Cuando Amar me ha pedido noticias de los míos hasta la séptima generación y yo he hecho lo mismo, salgo del restaurante llevando en mi pequeño cesto cinco raciones de cuscús y cinco raciones de pinchitos.

—¿Y cómo es esa clínica?

Los pequeños, relucientes como monedas nuevas con sus pijamas limpios, se lanzan a la carrera por los detalles. Y las dos mayores, con sus camisones perfumados, me escuchan como si quisieran también creer ese cuento de la clínica.

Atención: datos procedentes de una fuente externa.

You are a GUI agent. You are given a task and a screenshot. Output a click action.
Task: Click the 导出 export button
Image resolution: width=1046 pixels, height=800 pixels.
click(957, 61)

—Súper. Lo mejor que hay para un perro de lujo. Tele en cada tugurio con un programa especial según los caracteres.

—Hala…

—Os lo juro.

—¿Y qué programa le ponen a Julius?

—Tex Avery.

Jérémy se cae del catre.

—¿Iremos a verle mañana, di, iremos a verle?

—Imposible, están prohibidos los mocosos.

—¿Por qué?

—Porque podrían contagiar a los chuchos.

Ya está. La velada pasa. Volvemos, claro, al sangriento serial del Almacén, donde ficción y realidad copulan alegremente. Del lado ficción, Pat el Patillas y Jib la Hiena realizan una investigación por las cloacas de París (gracias, amigo Sue), por si desembocaran en pleno Almacén (gracias, Eon Leroux). Por el camino, se encuentran con una pitón neurasténica y la adoptan inmediatamente para amueblar su soledad de homo urbanus (gracias, Ajar). Aquí, una pensativa interrupción de Jérémy.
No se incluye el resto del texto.